## What the exercise asks
Every line of the records below from the line with "Jabodetabek (1003, 230)" up to and including the line with "關於廣閎 (264, 27)" must be reproduced exactly, and no line outside that range.

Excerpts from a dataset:
■ ■ ■ ■ ■

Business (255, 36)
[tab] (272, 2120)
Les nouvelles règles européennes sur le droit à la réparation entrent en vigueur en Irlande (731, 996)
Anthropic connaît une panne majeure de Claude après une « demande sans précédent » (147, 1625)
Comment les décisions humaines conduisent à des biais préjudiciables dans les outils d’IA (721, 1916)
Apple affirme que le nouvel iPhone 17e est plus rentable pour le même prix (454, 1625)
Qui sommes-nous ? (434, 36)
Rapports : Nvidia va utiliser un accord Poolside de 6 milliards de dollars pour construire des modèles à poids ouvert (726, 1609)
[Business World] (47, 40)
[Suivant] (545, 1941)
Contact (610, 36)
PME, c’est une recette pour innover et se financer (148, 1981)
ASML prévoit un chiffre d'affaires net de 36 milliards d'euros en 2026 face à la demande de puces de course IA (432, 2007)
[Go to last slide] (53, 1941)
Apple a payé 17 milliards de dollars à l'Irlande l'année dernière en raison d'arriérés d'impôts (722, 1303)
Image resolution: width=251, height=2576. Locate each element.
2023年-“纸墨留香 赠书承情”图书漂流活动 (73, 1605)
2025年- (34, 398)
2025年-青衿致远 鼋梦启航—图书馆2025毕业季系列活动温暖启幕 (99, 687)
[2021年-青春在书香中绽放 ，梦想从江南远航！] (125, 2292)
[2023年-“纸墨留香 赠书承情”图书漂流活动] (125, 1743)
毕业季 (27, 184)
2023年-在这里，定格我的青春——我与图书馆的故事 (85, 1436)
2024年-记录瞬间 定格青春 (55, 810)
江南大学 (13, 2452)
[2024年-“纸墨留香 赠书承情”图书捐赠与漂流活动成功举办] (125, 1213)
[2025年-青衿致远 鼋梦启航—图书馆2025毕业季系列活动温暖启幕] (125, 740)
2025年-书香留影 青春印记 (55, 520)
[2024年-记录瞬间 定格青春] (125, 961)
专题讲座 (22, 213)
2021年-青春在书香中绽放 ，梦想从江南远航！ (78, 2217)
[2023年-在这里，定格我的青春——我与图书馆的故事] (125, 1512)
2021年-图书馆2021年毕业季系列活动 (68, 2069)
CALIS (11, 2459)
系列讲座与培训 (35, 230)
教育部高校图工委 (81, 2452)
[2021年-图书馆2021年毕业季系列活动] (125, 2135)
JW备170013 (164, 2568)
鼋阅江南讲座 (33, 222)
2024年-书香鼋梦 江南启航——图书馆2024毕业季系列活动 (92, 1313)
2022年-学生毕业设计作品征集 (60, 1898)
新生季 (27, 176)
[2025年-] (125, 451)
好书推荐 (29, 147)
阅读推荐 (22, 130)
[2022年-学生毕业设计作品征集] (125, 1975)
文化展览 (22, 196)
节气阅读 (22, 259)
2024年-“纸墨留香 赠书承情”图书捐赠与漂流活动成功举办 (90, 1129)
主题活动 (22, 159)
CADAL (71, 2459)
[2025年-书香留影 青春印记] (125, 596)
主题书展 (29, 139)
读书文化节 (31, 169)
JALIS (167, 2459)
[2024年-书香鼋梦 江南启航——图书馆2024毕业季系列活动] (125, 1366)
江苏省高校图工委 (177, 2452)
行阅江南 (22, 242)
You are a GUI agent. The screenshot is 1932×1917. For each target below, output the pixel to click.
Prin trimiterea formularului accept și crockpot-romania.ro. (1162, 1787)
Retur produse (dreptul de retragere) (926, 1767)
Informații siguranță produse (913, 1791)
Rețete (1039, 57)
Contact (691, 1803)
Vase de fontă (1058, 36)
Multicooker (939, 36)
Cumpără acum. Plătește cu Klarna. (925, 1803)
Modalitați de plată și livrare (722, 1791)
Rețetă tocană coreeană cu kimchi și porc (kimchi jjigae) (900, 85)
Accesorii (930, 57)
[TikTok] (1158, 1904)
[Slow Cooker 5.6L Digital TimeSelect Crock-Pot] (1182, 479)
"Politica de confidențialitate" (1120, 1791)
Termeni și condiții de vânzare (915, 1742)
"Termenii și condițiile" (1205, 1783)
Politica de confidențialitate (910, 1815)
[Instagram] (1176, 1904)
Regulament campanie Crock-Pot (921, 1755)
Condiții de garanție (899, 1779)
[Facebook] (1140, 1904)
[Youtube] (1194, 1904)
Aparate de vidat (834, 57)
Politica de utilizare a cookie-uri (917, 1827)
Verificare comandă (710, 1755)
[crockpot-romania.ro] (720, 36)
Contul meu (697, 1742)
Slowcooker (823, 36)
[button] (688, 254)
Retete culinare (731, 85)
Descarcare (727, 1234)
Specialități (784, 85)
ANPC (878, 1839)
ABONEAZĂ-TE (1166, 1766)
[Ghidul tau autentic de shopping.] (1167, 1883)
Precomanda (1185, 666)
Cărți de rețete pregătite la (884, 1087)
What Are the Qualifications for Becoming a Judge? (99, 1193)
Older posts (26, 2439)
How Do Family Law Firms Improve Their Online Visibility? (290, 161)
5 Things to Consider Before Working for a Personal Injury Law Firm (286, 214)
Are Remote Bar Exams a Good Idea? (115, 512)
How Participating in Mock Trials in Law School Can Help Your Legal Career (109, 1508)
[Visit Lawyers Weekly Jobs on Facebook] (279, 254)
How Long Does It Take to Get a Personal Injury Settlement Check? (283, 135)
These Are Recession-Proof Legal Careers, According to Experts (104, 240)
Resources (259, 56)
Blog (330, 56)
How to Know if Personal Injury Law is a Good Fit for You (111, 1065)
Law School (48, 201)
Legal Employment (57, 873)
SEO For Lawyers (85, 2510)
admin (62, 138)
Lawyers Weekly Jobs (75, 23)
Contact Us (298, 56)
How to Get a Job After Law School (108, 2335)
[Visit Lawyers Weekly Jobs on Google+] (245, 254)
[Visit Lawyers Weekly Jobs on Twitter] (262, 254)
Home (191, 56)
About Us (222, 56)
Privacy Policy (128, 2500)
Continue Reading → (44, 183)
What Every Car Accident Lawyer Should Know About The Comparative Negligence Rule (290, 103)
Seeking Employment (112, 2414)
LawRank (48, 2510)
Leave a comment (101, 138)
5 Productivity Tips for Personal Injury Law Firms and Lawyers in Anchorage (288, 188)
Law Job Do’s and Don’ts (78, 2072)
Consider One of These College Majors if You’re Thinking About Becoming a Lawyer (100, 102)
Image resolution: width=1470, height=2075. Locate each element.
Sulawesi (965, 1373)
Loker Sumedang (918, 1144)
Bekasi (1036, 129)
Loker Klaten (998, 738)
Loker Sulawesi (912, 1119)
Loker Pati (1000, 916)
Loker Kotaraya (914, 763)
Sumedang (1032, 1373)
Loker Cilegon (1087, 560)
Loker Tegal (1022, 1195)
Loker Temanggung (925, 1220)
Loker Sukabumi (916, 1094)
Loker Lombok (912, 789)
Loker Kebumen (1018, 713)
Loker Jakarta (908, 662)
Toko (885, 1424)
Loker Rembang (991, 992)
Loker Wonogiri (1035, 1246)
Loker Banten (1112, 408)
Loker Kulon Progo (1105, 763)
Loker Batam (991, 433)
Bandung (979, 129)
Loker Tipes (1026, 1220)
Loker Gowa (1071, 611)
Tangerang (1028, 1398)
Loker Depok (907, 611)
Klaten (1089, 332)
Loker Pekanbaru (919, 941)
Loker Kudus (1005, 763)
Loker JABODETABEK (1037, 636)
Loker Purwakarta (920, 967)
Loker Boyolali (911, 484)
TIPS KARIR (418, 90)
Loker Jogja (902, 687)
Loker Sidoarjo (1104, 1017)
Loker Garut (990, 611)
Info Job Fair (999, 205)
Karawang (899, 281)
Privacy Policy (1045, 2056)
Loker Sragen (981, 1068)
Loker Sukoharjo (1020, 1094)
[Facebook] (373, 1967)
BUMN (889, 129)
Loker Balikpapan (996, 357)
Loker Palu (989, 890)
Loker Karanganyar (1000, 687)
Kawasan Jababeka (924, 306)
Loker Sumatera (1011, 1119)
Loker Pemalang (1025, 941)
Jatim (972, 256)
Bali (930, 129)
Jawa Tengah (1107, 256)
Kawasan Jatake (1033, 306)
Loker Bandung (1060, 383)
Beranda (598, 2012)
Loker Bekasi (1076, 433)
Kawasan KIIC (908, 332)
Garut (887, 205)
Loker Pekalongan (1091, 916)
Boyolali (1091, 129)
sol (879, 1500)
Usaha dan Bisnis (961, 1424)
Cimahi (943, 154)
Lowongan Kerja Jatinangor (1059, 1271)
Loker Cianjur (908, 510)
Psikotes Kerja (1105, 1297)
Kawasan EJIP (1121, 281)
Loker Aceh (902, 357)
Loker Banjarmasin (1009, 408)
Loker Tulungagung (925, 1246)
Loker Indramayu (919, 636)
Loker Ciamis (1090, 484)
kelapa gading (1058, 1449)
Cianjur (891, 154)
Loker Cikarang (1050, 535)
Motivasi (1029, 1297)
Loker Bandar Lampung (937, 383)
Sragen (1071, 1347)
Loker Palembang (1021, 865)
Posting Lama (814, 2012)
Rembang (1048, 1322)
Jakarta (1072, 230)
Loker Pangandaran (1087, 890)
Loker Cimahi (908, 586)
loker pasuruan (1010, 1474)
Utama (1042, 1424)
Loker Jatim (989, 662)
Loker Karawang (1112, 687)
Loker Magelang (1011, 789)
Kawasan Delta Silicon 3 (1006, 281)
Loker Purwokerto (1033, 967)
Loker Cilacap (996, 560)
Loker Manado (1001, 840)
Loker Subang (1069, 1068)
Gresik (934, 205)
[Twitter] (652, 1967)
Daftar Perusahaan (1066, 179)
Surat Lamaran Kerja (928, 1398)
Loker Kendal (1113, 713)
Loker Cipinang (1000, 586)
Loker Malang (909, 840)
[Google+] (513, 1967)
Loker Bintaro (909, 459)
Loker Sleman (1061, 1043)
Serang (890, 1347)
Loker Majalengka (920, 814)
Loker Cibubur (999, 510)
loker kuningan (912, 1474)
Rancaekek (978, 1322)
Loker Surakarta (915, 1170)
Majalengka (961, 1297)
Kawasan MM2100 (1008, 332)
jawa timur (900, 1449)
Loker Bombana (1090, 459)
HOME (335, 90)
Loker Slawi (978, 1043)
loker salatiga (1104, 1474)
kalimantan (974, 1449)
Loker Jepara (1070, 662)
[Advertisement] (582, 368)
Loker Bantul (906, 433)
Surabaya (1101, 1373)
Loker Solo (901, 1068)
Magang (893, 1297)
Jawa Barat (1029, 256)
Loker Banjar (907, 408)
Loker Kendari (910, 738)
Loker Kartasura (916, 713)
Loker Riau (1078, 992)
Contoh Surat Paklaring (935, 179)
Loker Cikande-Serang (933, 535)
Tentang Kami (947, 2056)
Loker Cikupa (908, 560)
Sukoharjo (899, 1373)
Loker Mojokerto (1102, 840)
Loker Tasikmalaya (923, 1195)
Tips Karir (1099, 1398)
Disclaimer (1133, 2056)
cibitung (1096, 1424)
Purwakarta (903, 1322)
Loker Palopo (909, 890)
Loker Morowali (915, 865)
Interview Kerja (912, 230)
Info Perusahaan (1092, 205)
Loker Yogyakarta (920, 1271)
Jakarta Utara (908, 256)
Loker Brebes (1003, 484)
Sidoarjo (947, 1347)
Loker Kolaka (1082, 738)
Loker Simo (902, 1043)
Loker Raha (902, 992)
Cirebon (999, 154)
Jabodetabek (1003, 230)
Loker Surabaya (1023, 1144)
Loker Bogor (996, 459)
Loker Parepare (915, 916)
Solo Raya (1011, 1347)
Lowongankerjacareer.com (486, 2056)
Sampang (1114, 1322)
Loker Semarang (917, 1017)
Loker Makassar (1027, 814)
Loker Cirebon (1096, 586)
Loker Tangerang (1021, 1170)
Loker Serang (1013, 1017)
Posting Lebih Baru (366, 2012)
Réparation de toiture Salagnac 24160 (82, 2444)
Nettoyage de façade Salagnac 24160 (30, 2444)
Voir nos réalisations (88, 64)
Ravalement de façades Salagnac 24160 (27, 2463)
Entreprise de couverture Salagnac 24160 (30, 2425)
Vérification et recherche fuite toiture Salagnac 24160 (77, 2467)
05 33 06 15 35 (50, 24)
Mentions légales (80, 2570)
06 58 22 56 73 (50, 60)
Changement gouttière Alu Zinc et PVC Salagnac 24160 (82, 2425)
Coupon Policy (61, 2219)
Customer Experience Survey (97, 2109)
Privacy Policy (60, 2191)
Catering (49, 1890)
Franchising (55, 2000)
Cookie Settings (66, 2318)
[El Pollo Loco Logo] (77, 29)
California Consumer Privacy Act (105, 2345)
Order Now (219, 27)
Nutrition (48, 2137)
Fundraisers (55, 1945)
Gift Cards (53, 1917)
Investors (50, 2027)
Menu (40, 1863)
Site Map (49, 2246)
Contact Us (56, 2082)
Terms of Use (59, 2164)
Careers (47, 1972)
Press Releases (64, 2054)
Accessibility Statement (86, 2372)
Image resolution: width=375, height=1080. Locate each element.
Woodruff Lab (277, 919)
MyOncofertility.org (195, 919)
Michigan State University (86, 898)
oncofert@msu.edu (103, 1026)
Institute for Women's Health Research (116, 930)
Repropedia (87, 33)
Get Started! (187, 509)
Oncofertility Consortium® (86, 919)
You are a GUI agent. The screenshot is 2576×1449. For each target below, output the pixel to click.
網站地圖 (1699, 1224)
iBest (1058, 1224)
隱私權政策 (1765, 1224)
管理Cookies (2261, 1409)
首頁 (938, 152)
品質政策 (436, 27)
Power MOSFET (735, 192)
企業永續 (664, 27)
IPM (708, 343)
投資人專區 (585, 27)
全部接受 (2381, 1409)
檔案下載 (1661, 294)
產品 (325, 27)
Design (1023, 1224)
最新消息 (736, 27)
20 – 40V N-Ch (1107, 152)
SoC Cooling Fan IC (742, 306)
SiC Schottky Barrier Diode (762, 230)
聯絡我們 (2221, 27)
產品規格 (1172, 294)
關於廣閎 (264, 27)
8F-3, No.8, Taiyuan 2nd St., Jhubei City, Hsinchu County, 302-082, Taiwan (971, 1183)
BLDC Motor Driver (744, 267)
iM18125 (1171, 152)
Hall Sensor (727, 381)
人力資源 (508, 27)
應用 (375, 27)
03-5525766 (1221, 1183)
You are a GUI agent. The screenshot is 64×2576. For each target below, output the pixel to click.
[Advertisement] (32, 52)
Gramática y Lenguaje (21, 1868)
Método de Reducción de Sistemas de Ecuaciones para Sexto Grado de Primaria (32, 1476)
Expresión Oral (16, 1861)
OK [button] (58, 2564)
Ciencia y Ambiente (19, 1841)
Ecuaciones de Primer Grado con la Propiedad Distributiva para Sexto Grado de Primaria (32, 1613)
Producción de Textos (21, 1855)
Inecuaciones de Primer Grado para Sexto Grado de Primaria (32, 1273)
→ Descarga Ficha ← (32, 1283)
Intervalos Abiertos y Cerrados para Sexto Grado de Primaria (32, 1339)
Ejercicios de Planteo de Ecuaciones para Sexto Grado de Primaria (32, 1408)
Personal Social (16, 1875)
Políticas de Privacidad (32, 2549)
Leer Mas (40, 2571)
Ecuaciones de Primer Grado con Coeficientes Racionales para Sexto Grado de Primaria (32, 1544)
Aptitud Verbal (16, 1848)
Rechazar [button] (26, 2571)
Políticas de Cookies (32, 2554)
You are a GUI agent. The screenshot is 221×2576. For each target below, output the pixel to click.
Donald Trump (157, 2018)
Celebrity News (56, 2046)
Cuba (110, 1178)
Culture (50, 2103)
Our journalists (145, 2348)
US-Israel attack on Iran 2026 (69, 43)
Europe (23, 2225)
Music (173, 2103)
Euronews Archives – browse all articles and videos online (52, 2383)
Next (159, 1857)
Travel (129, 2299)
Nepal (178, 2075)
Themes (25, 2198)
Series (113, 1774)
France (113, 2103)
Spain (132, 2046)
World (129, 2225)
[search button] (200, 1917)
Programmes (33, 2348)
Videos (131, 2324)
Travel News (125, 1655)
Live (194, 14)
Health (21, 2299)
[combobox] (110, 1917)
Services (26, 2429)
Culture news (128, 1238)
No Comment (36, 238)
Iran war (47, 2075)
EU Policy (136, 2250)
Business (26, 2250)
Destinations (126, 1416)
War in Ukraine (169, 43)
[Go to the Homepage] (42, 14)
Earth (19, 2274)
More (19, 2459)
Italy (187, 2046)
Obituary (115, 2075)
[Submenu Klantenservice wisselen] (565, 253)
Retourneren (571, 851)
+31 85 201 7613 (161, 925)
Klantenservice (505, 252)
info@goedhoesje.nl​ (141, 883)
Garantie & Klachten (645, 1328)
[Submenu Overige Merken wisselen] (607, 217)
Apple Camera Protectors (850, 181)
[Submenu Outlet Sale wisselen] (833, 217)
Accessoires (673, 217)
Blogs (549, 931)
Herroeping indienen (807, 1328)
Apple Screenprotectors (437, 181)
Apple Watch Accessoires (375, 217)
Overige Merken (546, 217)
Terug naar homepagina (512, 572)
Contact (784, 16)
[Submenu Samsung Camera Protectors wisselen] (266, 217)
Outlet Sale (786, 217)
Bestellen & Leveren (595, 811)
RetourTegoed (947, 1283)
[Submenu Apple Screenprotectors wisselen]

■ ■ ■ ■ ■

## Answer to this problem
Jabodetabek (1003, 230)
Loker Surabaya (1023, 1144)
Loker Bogor (996, 459)
Loker Parepare (915, 916)
Solo Raya (1011, 1347)
Lowongankerjacareer.com (486, 2056)
Sampang (1114, 1322)
Loker Semarang (917, 1017)
Loker Makassar (1027, 814)
Loker Cirebon (1096, 586)
Loker Tangerang (1021, 1170)
Loker Serang (1013, 1017)
Posting Lebih Baru (366, 2012)
Réparation de toiture Salagnac 24160 (82, 2444)
Nettoyage de façade Salagnac 24160 (30, 2444)
Voir nos réalisations (88, 64)
Ravalement de façades Salagnac 24160 (27, 2463)
Entreprise de couverture Salagnac 24160 (30, 2425)
Vérification et recherche fuite toiture Salagnac 24160 (77, 2467)
05 33 06 15 35 (50, 24)
Mentions légales (80, 2570)
06 58 22 56 73 (50, 60)
Changement gouttière Alu Zinc et PVC Salagnac 24160 (82, 2425)
Coupon Policy (61, 2219)
Customer Experience Survey (97, 2109)
Privacy Policy (60, 2191)
Catering (49, 1890)
Franchising (55, 2000)
Cookie Settings (66, 2318)
[El Pollo Loco Logo] (77, 29)
California Consumer Privacy Act (105, 2345)
Order Now (219, 27)
Nutrition (48, 2137)
Fundraisers (55, 1945)
Gift Cards (53, 1917)
Investors (50, 2027)
Menu (40, 1863)
Site Map (49, 2246)
Contact Us (56, 2082)
Terms of Use (59, 2164)
Careers (47, 1972)
Press Releases (64, 2054)
Accessibility Statement (86, 2372)
Image resolution: width=375, height=1080. Locate each element.
Woodruff Lab (277, 919)
MyOncofertility.org (195, 919)
Michigan State University (86, 898)
oncofert@msu.edu (103, 1026)
Institute for Women's Health Research (116, 930)
Repropedia (87, 33)
Get Started! (187, 509)
Oncofertility Consortium® (86, 919)
You are a GUI agent. The screenshot is 2576×1449. For each target below, output the pixel to click.
網站地圖 (1699, 1224)
iBest (1058, 1224)
隱私權政策 (1765, 1224)
管理Cookies (2261, 1409)
首頁 (938, 152)
品質政策 (436, 27)
Power MOSFET (735, 192)
企業永續 (664, 27)
IPM (708, 343)
投資人專區 (585, 27)
全部接受 (2381, 1409)
檔案下載 (1661, 294)
產品 (325, 27)
Design (1023, 1224)
最新消息 (736, 27)
20 – 40V N-Ch (1107, 152)
SoC Cooling Fan IC (742, 306)
SiC Schottky Barrier Diode (762, 230)
聯絡我們 (2221, 27)
產品規格 (1172, 294)
關於廣閎 (264, 27)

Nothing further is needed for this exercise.